次に、問題となっている人に 個人的に 連絡を取ります。そして、やさしく (しかし要点をはぐらかすことなく) あなたが感じている問題点を伝えます。 できるだけ、具体例を挙げて伝えるようにしましょう。 可能な限りの支援をしたこと、 それにもかかわらず問題は改善しなかったことをはっきりさせておきましょう。 このメールを書くのにはかなりの時間がかかることを覚悟しなければなりません。 この手のメッセージの場合、 もし自分が書いている内容にちょっとでも確信の持てない箇所があるのなら、 最初からそんなメッセージは書いてはいけません。 彼が引き受けた作業をだれか別の人に任せたいと思っていること、 プロジェクトに貢献するには他にもいろいろな作業があるということも説明しておきましょう。 この時点では、あなたが他のメンバーと相談したことは まだ彼に言ってはいけません。 裏でこそこそ話が進められていたなんてことを知ったら 誰だって気を悪くするでしょう。

その後は、成り行きに応じていくつかの方法に分かれます。 たいていは、彼はあなたの提案に同意してくれるでしょう。 少なくとも否定はせず、進んで引き下がってくれることでしょう。 その場合は、引き下がることを彼自身で発表してもらうようにお願いします。 そして、あなたはその発表への返信で新たな候補者を募集します。

あるいは、問題があったことは認めるものの「もうちょっとだけチャンスがほしい (リリースマネージャーのような役割なら『あと 1 回だけ』など)」 とお願いされるかもしれません。 あなたはここで審判としての働きをしなければならないわけですが、 どう判断するにしてもそこに私情を挟まないようにしましょう。 そこで猶予を与えてしまっても、 単に苦痛をひきのばすだけのことにしかなりません。 このお願いを拒否する理由としてはっきり言えるのは、 これまでに何度もチャンスがあったということ。 そしてそのチャンスを生かさなかったからこそ今の状態があるということです。 以下に示すのは私が送ったメールの例です。 これは、リリースマネージャーの役割を引き受けながら その役割を果たせなかった人に対して送ったものです。

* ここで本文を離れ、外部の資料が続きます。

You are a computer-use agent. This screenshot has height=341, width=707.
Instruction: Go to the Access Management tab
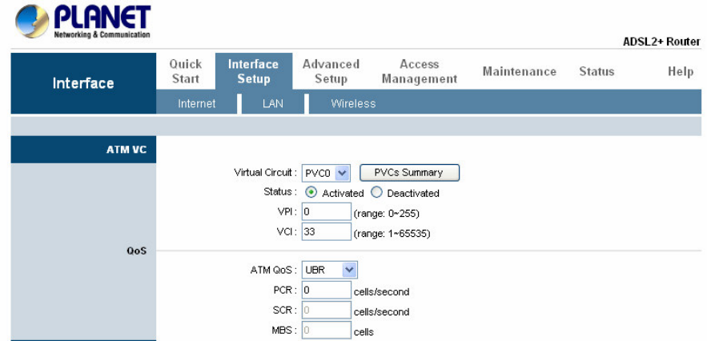[x=420, y=71]
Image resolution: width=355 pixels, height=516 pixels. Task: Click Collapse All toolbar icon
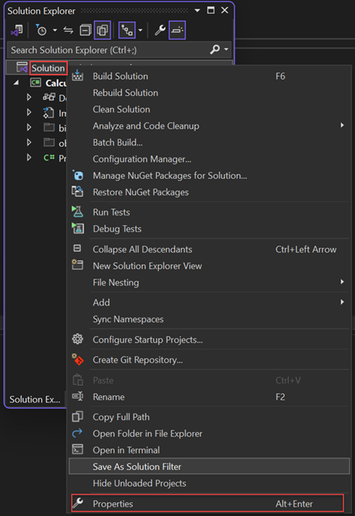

> もし私じゃダメだというのなら、喜んで別の人にこの役割を
> 譲ります。ただ、ひとつだけお願いがあります。決して無茶
> なお願いではないと思います。あと一回だけチャンスがほし
> いんです。次のリリースで私の能力を証明させてください。

言いたいことはよくわかります (できればそうしてあげたい) が、
今回については「あと一回だけ」というのはやるべきではないと
思います。

今回が初めてのリリースだったとかならともかく、もう既に6回
目か7回目くらいになるわけです。そしてその間ずっと、あなた
は期待通りの結果を出すことができませんでした (っていうこと
は以前お話しましたよね)。つまり、はっきり言えば「あと一回」
の段階は事実上終わっているわけです。結局のところ、この前の
[過去のリリース] がその「あと一回」だったんです。

最悪の場合は、相手が提案を拒否するかもしれません。 この場合は、ちょっと話がやっかいになることを覚悟しなければなりません。 ここにきて初めて、事前に他のメンバーとも話し合っていたことを明らかにします (ただ、相手の許可を得るまでは「誰と」話したのかは言ってはいけません。 あくまでも私的な相談だったのですから)。 そしてこのままではプロジェクトにとってあまりよくないということも説明しましょう。 何度も何度も、しかし決して威圧的にならないように注意して。 覚えておいてほしいのは、大半の役割については 新しい担当者が作業を始めた時点で移行が完了する (前任者が作業をやめた時点では ない) ということです。たとえば、バグマネージャーの資質が問題になっているのなら、 あなた (やプロジェクト内の主要メンバー) は いつでも新たなバグマネージャーを仕立て上げることができます。 前任者が新たなバグマネージャーの作業を邪魔したりしない限り、 前任者が作業をやめるかどうかは大きな問題ではありません。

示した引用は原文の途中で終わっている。